Critical Rendering Path: Rasterization

Rasterization is the process where the browser converts recorded display lists into actual pixels—bitmaps for software raster or GPU textures for hardware-accelerated paths. This stage marks the transition from abstract paint commands to concrete visual data. In Chromium, rasterization is managed by the compositor thread and executed by worker threads, ensuring smooth interactions even when the main thread is saturated with JavaScript or layout work.

The Rasterization Pipeline: Display lists flow from the main thread through tiling and scheduling on the compositor thread, then to worker threads for rasterization, with final textures consumed by the Viz process's display compositor.

Abstract

Rasterization converts display lists into pixels through a tiled, prioritized, multi-threaded architecture designed around three constraints: GPU memory is finite, users scroll faster than pixels can be drawn, and the main thread must remain free for JavaScript.

The Core Model:

Tiling: Layers are divided into fixed-size tiles (256×256 px for software, viewport-width × ¼ viewport-height for GPU raster) to bound memory usage and enable incremental rasterization
Dual-Tree Architecture: Pending tree rasterizes new content while active tree continues drawing—activation only occurs when tiles are ready, preventing checkerboard artifacts
Prioritization: Tiles are binned by urgency (NOW, SOON, EVENTUALLY, NEVER) based on viewport distance and scroll velocity, with GPU memory budget distributed in priority order
Out-of-Process Execution: The Viz process owns GPU resources; renderer processes serialize paint commands over IPC (Inter-Process Communication) for security isolation

The Evolution: Chromium is transitioning from Ganesh (OpenGL-centric, single-threaded) to Graphite (Vulkan/Metal/D3D12, multi-threaded with depth testing).
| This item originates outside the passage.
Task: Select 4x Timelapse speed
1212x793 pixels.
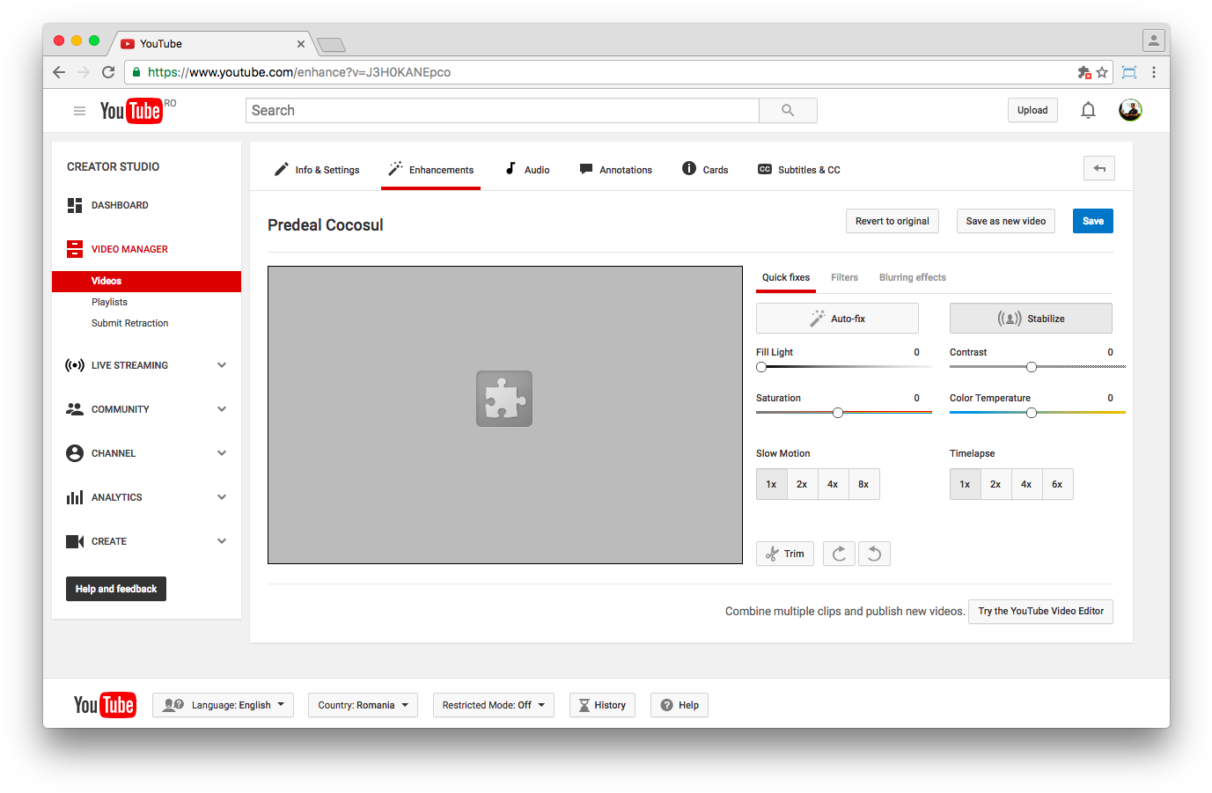Action: (x=1026, y=483)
Graphite achieves ~15% performance gains through reduced overdraw and pipeline pre-compilation.

The Mechanics of Rasterization

Rasterization does not happen all at once for the entire page. The browser employs a tiling system, dual-tree architecture, and priority scheduling to handle documents that may be orders of magnitude larger than available GPU memory.
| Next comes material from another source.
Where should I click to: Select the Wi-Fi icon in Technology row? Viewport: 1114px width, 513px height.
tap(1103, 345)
From Display Lists to Tiles

Once the Paint stage records drawing commands into cc::PaintRecord (a serializable sequence of Skia operations), the compositor thread takes ownership. Rather than rasterizing entire layers, it decomposes them into tiles.

Why Tiling? A long-scrolling page might be 50,000 pixels tall. Rasterizing this into a single texture would:

Exceed GPU memory limits (a 4K layer consumes ~33MB of VRAM (Video Random Access Memory))
Create massive latency before any pixels appear
Waste resources on off-screen content the user may never see

Tile Sizes vary by rasterization mode:

Mode	Tile Dimensions	Rationale
Software Raster	256×256 px	Small tiles allow fine-grained priority; worker threads can complete tiles quickly
GPU Raster	Viewport width × ¼ viewport height	Larger tiles reduce draw call overhead; GPU handles large textures efficiently

Tiles are managed by PictureLayerImpl, which maintains multiple PictureLayerTiling objects at different scale factors. A 512×512 layer at 1:1 scale produces four 256×256 tiles, but the same layer might have a single 256×256 tile at 1:2 scale for lower-resolution fallbacks during fast scrolling.

The Dual-Tree Architecture

A critical design decision in Chromium’s compositor is the separation between pending and active layer trees:

Pending Tree: Receives new content from commits; tiles are rasterized here
Active Tree: Currently being displayed; animations and scrolling read from this tree
Recycle Tree: Cached pending tree for allocation reuse

Why Two Trees? Without this separation, activating a new commit would immediately expose partially-rasterized content as “checkerboard” artifacts (gray or white rectangles where tiles haven’t finished). The dual-tree design ensures activation only occurs when the pending tree’s tiles are sufficiently rasterized.

The TileManager controls activation timing. It tracks which tiles are required for the current viewport, which are desirable for smooth scrolling, and which can be deferred. Activation proceeds only when “NOW” priority tiles are ready.

Tile Prioritization

Tiles are assigned to priority bins based on heuristics:

Priority Bin	Criteria	Treatment
NOW	Visible in viewport	Must complete before activation
SOON	Within ~1 viewport distance	High priority; prevents checkerboard on scroll
EVENTUALLY	Further from viewport	Rasterized when workers are idle
NEVER	Off-screen, no scroll path	Skipped entirely; memory reclaimed

The TileManager distributes the GPU memory budget in priority order. If memory is constrained, lower-priority tiles are evicted or never rasterized. Scroll velocity affects binning—fast scrolls increase the “SOON” radius.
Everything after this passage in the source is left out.